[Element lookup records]
□ □ □ □
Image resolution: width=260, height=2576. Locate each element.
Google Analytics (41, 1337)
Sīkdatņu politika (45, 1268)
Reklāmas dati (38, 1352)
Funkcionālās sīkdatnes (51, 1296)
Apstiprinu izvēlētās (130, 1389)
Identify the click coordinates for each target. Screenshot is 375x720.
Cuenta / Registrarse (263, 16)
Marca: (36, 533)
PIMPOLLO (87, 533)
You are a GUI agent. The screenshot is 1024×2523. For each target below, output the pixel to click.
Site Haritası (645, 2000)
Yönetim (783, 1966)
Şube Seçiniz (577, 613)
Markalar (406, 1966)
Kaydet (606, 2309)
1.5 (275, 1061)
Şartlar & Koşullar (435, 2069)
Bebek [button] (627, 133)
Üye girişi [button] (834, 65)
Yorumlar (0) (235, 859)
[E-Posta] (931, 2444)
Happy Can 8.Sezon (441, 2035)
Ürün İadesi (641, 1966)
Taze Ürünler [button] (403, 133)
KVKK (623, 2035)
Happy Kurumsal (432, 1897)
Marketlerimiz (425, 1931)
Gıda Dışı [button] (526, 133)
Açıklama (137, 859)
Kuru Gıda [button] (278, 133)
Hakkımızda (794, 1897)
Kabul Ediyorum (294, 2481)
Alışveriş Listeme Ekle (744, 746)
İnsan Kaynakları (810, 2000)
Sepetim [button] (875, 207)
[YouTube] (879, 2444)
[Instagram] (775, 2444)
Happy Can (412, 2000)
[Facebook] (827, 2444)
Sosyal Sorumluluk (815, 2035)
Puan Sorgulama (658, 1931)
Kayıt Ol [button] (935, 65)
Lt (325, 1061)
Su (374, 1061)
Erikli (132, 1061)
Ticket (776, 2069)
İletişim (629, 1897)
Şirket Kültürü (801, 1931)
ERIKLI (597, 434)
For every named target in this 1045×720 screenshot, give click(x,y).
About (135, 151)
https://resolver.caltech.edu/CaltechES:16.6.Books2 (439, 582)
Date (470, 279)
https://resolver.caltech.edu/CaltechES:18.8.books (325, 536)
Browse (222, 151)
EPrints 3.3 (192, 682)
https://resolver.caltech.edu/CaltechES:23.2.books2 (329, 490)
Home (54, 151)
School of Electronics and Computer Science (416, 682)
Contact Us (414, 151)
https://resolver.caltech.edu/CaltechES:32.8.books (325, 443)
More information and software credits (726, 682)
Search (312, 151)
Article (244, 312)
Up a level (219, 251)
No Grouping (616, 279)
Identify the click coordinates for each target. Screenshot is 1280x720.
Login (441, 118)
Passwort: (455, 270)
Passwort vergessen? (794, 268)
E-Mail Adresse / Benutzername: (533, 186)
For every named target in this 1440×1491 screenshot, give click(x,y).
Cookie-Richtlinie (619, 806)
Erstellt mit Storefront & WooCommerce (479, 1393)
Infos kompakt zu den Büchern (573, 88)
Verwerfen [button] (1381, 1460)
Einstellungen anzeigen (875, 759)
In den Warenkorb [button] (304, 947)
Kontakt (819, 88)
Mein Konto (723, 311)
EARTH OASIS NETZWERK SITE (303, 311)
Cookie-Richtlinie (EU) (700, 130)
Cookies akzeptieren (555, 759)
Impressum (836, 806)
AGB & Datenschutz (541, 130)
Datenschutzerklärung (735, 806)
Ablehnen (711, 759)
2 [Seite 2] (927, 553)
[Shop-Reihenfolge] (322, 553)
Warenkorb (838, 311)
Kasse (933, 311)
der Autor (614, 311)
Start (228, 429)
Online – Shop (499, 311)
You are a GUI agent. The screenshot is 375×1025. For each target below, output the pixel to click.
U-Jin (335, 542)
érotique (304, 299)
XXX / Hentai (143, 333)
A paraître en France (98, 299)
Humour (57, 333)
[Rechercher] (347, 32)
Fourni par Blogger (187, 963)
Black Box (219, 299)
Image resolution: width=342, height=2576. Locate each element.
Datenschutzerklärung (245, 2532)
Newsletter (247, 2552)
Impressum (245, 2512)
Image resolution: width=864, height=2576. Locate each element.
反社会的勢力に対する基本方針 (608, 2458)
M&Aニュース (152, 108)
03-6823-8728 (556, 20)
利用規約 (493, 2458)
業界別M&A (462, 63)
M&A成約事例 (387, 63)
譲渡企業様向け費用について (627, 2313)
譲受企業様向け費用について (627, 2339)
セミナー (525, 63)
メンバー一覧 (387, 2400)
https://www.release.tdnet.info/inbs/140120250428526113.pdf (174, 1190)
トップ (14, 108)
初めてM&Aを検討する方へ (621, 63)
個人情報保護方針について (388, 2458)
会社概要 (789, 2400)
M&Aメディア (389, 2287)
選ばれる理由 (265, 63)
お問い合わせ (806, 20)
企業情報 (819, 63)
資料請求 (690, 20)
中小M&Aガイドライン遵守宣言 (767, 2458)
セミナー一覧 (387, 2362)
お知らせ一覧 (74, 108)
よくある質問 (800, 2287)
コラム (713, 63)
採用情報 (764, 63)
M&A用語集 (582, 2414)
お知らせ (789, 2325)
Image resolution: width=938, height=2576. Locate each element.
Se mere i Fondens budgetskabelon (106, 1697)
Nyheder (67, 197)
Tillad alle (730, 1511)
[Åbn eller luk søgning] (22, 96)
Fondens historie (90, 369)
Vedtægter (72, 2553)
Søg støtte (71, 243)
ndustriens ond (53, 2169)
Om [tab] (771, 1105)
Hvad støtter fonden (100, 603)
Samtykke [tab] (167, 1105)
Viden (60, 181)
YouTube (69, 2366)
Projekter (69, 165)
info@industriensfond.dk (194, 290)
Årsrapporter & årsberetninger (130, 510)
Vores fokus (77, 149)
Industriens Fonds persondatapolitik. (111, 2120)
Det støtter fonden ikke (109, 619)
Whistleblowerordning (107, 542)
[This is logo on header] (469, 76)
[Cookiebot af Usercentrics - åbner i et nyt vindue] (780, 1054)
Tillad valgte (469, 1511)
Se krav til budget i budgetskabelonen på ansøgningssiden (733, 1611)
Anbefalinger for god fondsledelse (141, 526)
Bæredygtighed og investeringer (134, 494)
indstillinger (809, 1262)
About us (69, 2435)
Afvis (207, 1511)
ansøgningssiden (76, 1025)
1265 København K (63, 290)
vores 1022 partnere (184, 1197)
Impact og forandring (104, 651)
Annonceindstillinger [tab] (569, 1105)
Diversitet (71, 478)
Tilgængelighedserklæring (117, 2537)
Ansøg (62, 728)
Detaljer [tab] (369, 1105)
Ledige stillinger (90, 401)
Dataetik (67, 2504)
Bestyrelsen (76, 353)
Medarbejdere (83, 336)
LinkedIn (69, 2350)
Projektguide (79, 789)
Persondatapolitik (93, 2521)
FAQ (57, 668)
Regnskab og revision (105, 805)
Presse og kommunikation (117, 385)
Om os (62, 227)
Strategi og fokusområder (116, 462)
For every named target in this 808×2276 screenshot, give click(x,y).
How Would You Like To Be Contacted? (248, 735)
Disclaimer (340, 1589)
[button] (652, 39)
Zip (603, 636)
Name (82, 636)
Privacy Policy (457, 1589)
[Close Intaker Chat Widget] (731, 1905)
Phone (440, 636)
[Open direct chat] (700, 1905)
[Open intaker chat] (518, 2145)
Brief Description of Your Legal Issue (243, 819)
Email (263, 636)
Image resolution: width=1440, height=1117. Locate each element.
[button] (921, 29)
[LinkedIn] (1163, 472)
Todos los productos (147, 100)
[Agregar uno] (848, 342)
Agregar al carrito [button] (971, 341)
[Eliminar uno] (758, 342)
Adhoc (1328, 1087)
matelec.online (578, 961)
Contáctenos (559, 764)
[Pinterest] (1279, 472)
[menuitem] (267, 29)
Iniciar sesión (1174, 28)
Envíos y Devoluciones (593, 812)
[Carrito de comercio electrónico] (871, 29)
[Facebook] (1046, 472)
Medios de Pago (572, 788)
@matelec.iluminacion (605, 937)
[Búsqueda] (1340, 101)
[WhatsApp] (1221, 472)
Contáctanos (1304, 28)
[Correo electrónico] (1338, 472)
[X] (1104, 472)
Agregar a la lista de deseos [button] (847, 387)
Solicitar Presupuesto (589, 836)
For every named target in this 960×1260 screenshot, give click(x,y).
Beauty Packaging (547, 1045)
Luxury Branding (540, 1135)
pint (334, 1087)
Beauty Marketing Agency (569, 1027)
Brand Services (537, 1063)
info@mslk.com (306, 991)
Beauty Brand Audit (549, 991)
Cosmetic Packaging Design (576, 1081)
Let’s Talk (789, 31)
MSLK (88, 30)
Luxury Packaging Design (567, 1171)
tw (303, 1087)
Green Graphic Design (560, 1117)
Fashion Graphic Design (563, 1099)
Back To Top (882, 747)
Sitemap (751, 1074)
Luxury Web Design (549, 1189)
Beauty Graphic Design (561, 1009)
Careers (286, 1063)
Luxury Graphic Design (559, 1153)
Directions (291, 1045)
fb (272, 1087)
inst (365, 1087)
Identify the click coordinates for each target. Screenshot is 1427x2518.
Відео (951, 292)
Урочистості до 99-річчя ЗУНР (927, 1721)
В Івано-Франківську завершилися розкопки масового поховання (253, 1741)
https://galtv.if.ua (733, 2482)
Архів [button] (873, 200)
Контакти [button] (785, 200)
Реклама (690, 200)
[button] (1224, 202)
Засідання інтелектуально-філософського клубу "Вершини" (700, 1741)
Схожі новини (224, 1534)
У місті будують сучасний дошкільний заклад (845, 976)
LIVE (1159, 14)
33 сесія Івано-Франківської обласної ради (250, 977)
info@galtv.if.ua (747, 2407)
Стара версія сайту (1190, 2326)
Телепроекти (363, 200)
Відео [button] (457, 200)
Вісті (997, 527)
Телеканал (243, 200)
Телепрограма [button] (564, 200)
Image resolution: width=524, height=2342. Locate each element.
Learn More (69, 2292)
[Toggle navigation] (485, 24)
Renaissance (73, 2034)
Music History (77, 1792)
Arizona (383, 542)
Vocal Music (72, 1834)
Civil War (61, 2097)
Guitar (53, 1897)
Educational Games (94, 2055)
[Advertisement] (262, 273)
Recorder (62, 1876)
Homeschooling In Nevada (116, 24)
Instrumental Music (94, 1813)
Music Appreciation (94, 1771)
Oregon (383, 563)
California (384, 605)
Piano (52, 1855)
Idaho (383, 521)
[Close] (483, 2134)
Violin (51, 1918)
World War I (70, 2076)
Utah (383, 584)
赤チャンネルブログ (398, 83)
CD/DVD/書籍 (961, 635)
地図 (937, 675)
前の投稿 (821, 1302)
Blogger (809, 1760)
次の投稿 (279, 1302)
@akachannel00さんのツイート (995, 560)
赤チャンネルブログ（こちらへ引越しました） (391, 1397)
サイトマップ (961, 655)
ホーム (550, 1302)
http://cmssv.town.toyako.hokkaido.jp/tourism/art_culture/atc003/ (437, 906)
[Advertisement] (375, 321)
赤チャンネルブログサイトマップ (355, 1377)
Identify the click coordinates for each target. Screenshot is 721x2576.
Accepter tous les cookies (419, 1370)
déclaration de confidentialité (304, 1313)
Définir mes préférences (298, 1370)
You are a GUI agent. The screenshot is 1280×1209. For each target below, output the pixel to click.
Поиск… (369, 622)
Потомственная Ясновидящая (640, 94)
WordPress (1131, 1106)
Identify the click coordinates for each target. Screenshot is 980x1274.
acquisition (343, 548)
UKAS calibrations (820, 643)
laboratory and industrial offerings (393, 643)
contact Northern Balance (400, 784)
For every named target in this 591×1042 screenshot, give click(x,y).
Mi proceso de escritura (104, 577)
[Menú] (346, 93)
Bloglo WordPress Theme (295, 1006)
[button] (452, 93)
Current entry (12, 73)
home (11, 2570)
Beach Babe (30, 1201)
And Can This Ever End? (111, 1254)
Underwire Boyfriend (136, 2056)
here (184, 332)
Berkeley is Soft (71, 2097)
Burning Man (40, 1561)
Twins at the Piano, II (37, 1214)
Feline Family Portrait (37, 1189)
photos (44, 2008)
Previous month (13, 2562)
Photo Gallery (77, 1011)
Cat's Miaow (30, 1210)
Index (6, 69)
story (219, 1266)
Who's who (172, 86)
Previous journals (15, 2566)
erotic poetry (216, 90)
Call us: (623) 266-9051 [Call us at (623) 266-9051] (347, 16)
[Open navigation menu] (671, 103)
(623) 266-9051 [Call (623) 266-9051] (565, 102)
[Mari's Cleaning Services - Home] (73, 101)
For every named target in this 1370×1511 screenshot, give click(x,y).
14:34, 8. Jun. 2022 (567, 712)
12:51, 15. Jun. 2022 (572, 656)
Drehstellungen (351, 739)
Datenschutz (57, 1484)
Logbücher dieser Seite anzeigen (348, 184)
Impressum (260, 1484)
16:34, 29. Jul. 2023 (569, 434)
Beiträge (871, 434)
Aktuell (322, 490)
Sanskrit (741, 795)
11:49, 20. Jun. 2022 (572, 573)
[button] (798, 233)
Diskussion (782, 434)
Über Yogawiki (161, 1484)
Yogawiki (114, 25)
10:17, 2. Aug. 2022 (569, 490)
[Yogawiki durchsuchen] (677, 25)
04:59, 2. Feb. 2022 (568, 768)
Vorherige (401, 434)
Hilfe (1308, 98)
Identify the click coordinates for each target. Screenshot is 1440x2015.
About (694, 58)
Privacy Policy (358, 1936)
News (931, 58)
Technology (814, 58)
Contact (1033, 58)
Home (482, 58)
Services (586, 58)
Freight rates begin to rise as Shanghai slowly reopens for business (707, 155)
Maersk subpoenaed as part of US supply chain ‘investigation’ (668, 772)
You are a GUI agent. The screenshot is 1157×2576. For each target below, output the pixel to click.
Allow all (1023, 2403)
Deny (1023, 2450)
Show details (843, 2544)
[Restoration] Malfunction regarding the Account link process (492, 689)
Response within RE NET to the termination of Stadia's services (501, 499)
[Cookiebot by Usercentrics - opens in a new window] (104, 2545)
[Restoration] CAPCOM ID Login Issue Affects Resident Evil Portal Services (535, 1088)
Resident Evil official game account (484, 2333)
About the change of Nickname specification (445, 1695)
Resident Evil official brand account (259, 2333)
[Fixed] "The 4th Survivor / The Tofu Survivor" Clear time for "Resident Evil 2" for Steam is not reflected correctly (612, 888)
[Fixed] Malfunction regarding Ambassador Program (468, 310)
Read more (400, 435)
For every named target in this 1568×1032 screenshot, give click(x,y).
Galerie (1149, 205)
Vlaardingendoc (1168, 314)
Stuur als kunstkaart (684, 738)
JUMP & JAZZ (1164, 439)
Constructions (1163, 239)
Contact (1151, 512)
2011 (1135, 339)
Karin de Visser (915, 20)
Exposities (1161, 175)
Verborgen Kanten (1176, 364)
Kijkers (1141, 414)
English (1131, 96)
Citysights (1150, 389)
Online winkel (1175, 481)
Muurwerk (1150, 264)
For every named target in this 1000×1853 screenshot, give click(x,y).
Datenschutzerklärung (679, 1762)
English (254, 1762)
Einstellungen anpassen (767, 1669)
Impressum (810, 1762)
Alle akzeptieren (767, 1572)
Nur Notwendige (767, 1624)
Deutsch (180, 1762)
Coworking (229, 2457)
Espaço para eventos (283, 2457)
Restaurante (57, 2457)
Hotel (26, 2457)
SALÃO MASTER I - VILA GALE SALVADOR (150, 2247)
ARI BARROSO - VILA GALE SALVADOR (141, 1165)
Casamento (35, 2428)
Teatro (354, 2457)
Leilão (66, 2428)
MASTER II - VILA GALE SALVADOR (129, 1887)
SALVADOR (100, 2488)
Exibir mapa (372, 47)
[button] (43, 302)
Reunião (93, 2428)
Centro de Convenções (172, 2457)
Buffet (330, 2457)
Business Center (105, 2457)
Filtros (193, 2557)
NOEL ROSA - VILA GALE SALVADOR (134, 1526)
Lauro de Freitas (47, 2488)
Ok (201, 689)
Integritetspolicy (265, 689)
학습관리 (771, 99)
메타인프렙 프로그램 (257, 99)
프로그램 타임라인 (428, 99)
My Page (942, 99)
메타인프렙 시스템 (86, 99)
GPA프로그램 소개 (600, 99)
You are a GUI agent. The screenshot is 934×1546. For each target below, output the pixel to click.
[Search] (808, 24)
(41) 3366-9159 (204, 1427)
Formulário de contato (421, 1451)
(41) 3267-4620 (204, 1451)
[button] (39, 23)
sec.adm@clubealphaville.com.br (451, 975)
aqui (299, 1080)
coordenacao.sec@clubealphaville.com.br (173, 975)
□ □ □ □
What is expected
How many lines in the entries above contain the word "Fondens"? Reply with the number alone.

Response to the task
2